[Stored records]
════════════════════

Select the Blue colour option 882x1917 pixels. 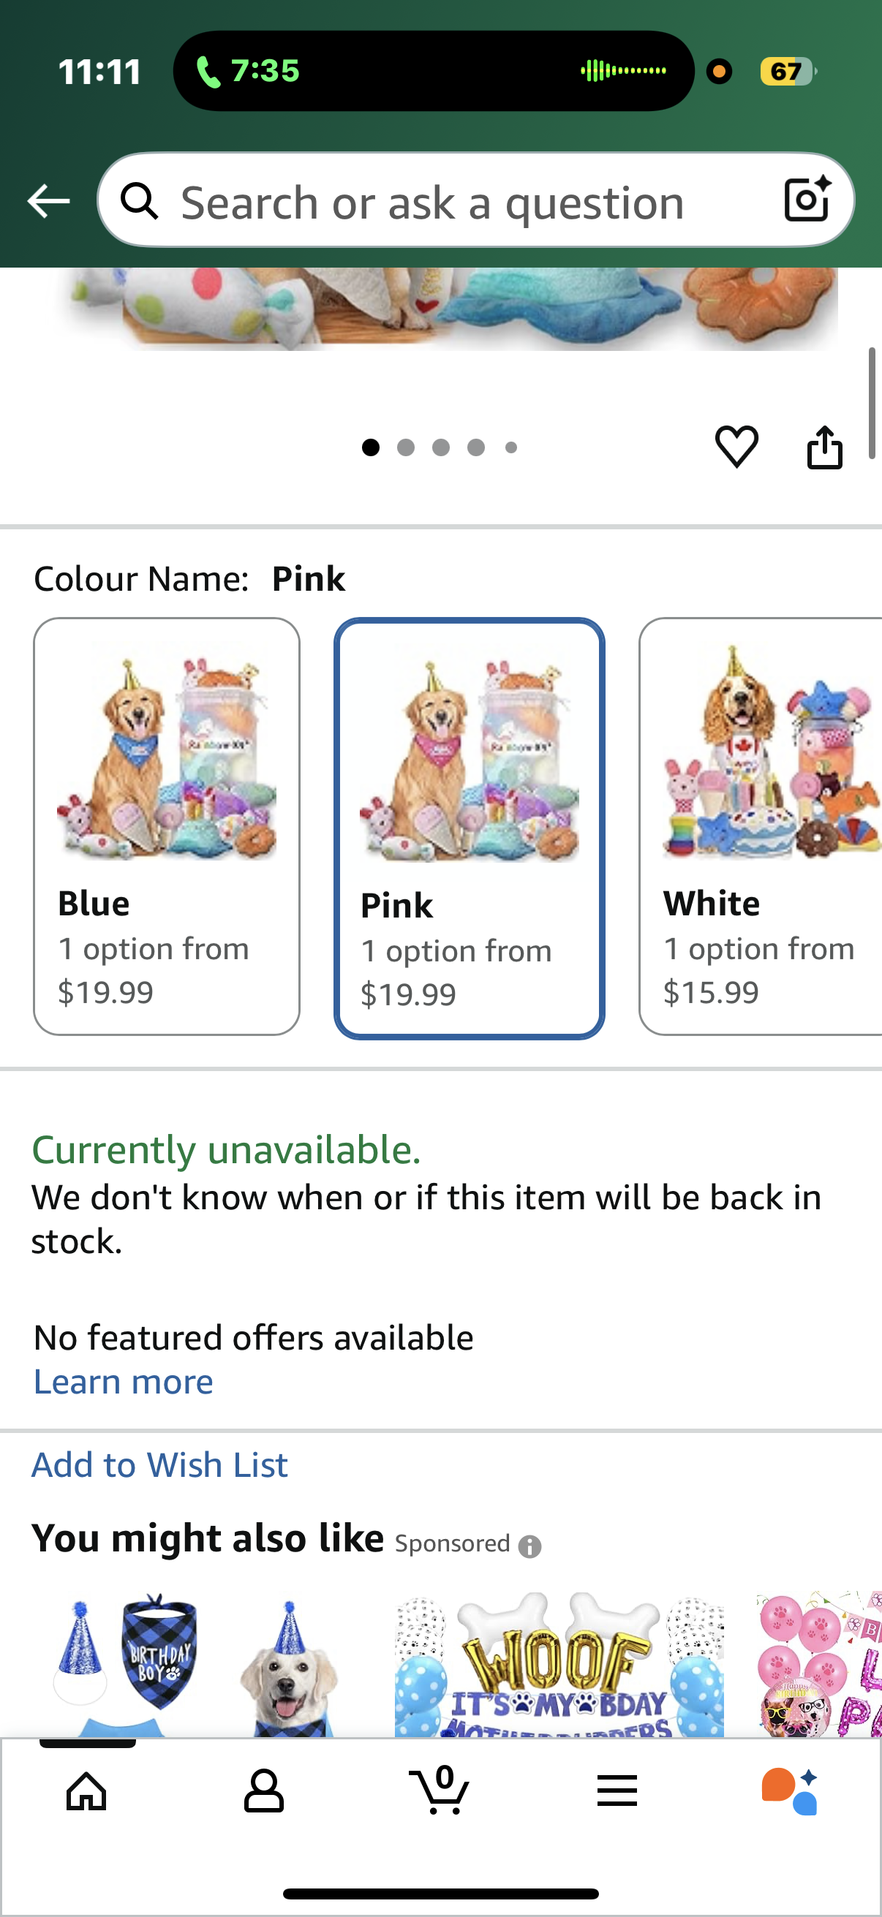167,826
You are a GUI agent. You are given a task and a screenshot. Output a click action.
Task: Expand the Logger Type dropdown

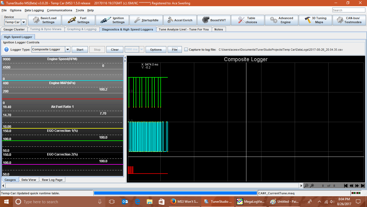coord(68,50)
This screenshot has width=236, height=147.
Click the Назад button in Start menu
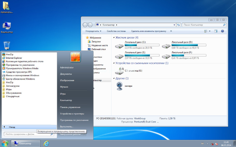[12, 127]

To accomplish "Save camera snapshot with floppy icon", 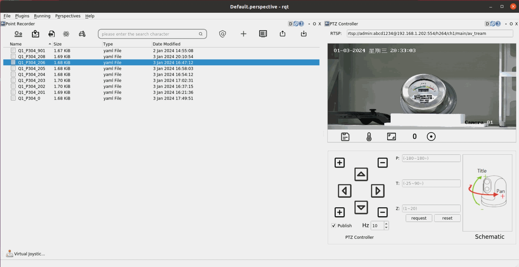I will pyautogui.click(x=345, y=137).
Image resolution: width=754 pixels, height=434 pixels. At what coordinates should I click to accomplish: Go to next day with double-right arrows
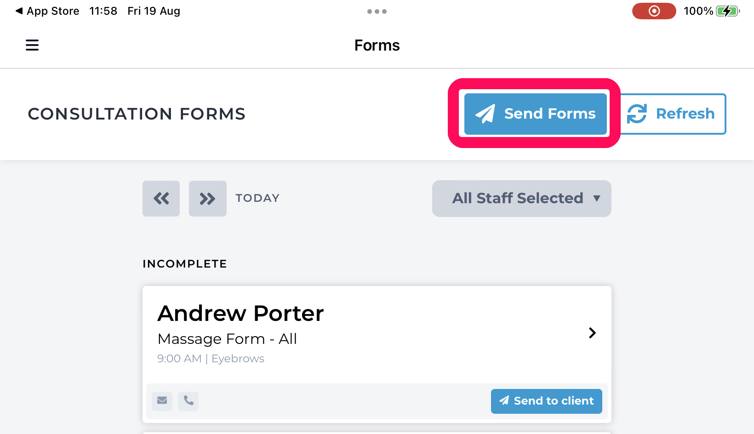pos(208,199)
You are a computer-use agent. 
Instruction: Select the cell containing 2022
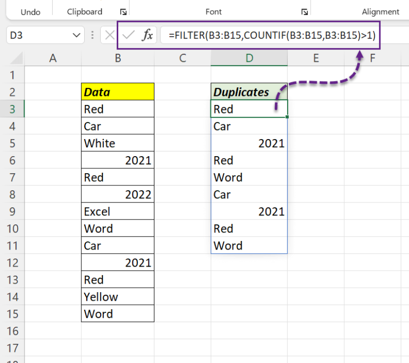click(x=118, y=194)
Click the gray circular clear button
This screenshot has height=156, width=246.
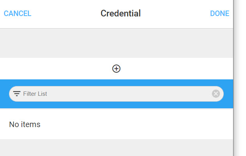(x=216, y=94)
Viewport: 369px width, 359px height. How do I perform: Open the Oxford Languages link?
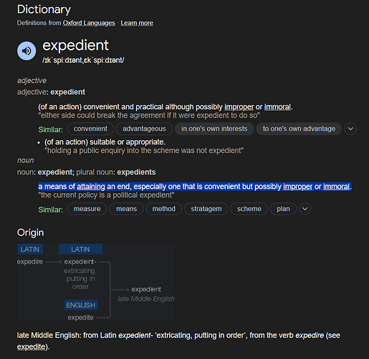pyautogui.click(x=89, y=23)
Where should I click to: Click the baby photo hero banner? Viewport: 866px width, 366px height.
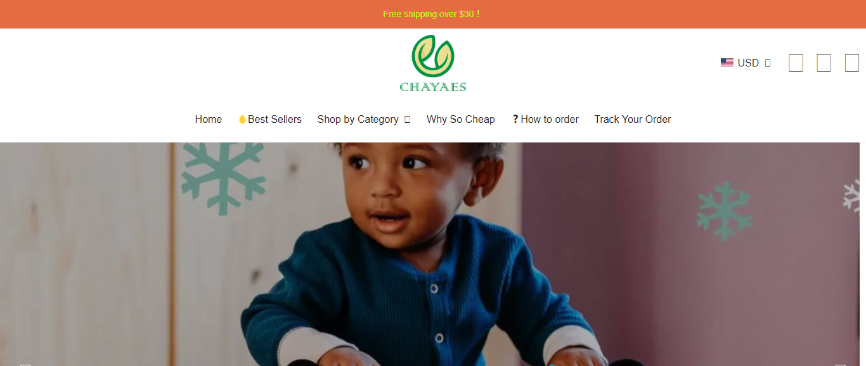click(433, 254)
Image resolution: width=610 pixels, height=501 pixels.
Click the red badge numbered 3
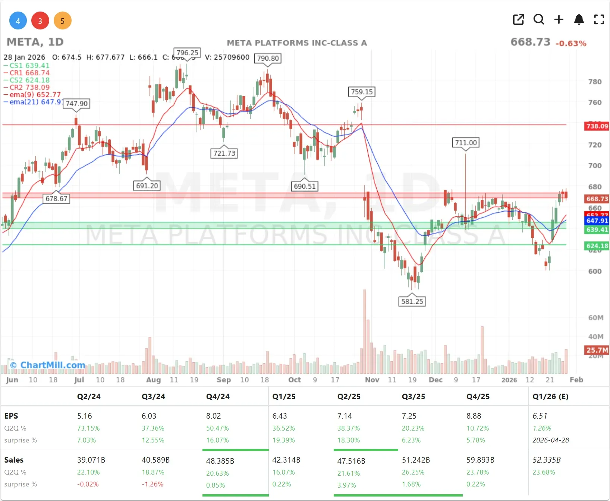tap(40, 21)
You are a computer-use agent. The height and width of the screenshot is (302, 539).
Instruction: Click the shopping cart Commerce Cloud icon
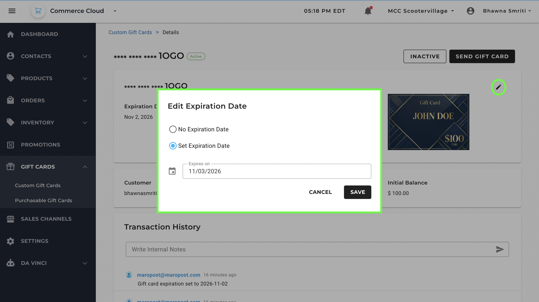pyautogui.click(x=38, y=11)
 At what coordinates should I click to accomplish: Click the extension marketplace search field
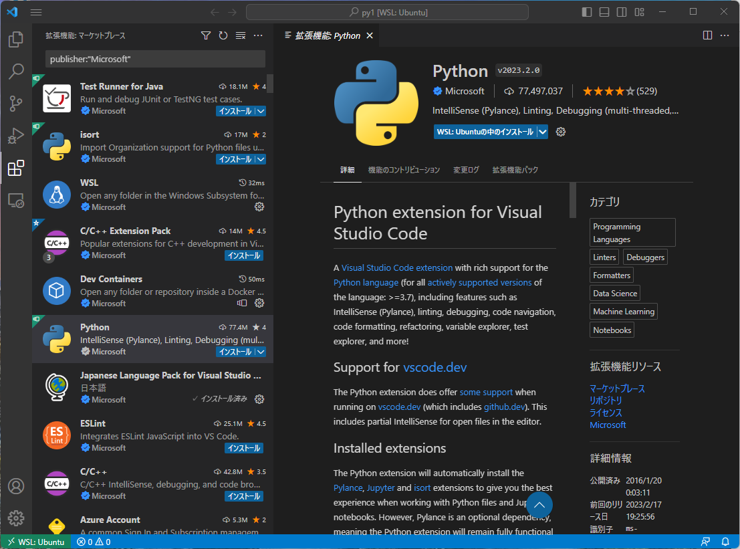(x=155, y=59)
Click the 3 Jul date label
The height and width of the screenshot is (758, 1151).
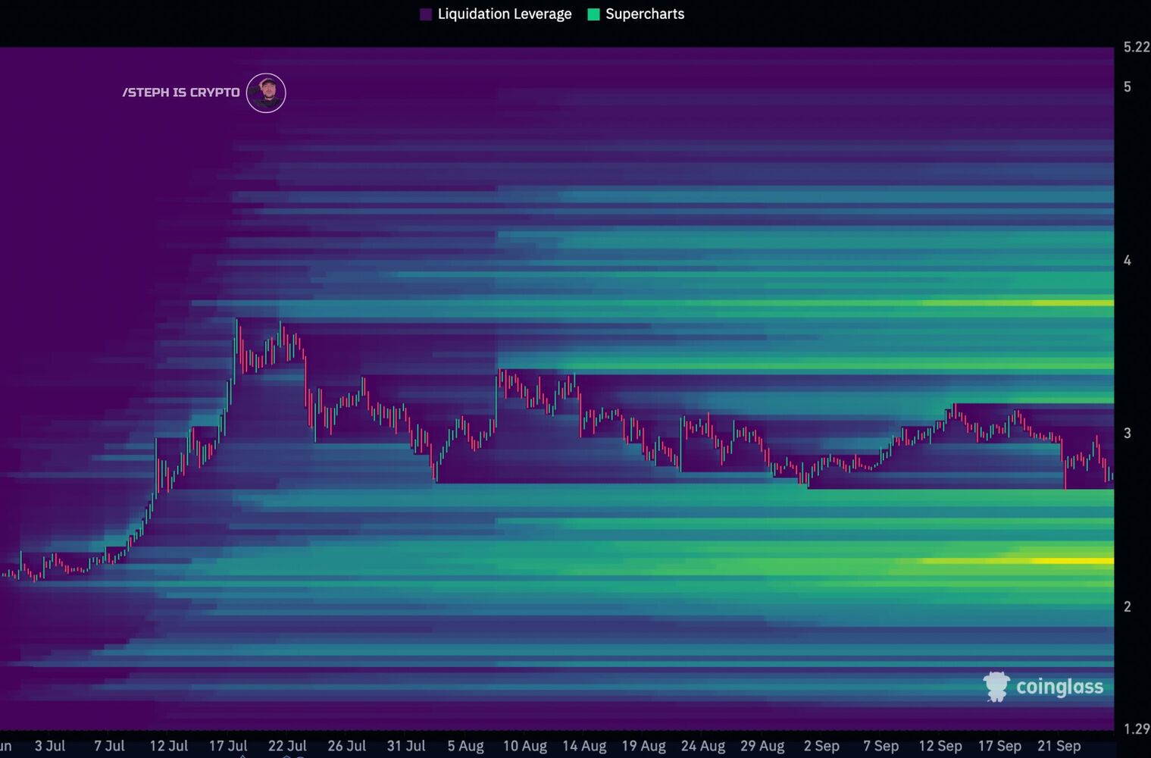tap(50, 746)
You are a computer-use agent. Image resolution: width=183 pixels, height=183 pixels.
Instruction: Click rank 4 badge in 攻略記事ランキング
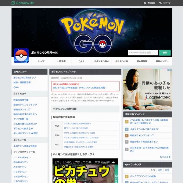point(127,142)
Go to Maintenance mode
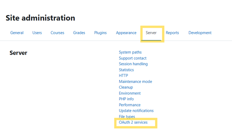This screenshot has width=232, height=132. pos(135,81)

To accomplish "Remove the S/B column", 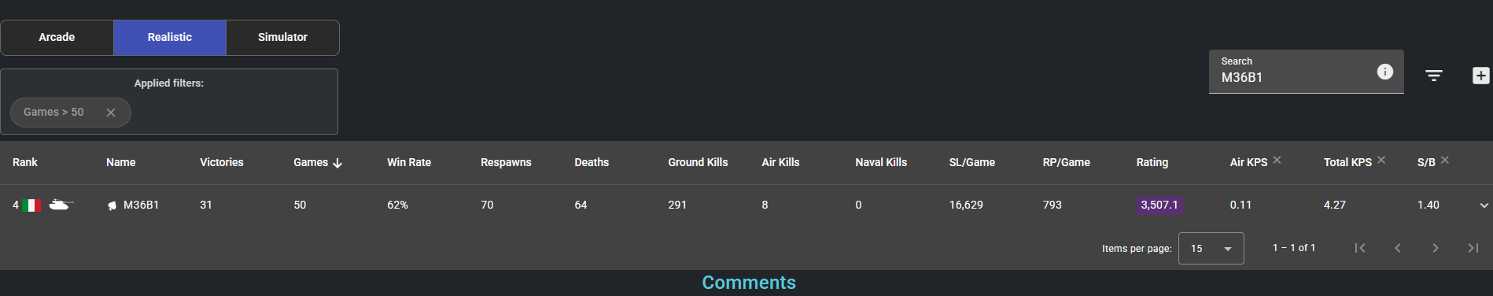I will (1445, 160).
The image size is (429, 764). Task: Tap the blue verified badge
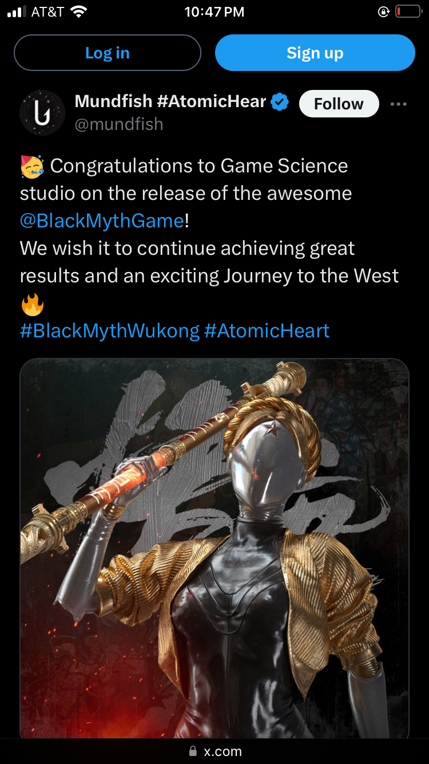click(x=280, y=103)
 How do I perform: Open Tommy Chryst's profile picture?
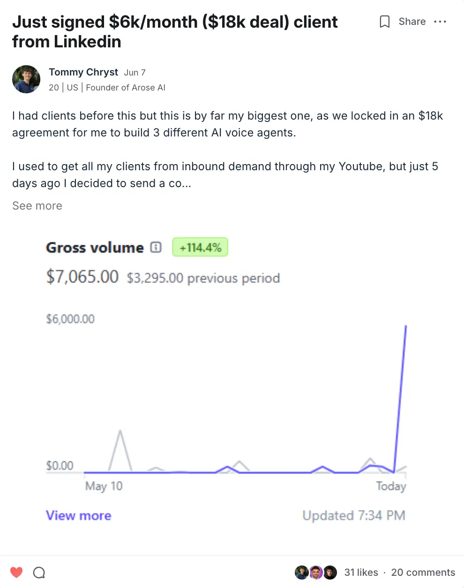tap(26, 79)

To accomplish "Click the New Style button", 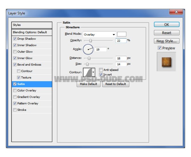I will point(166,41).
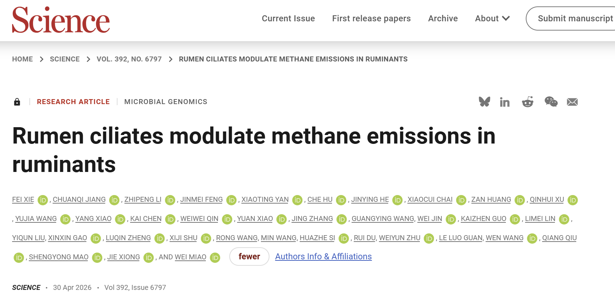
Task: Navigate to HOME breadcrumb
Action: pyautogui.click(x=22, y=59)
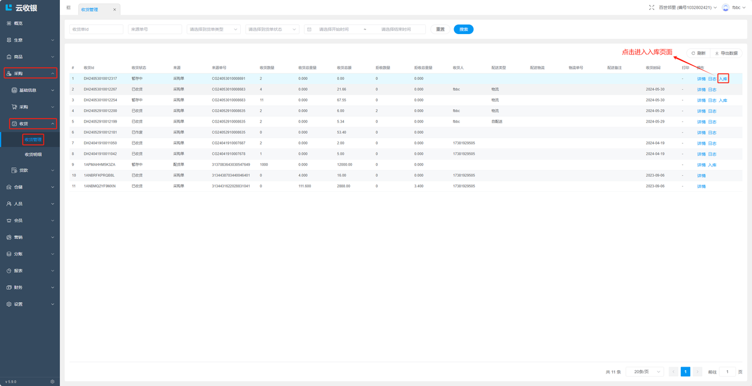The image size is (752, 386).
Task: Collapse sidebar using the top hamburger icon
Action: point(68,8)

════════════════════

Requirement → When a line in the data holds the word "agent", show that line.

Answer box →
You are a GUI agent. You are given a task and a screenshot. Output a click action.
You are a computer-use agent. 
You are a computer-use agent. The height and width of the screenshot is (302, 539).
You are a computer-use agent. Image resolution: width=183 pixels, height=183 pixels.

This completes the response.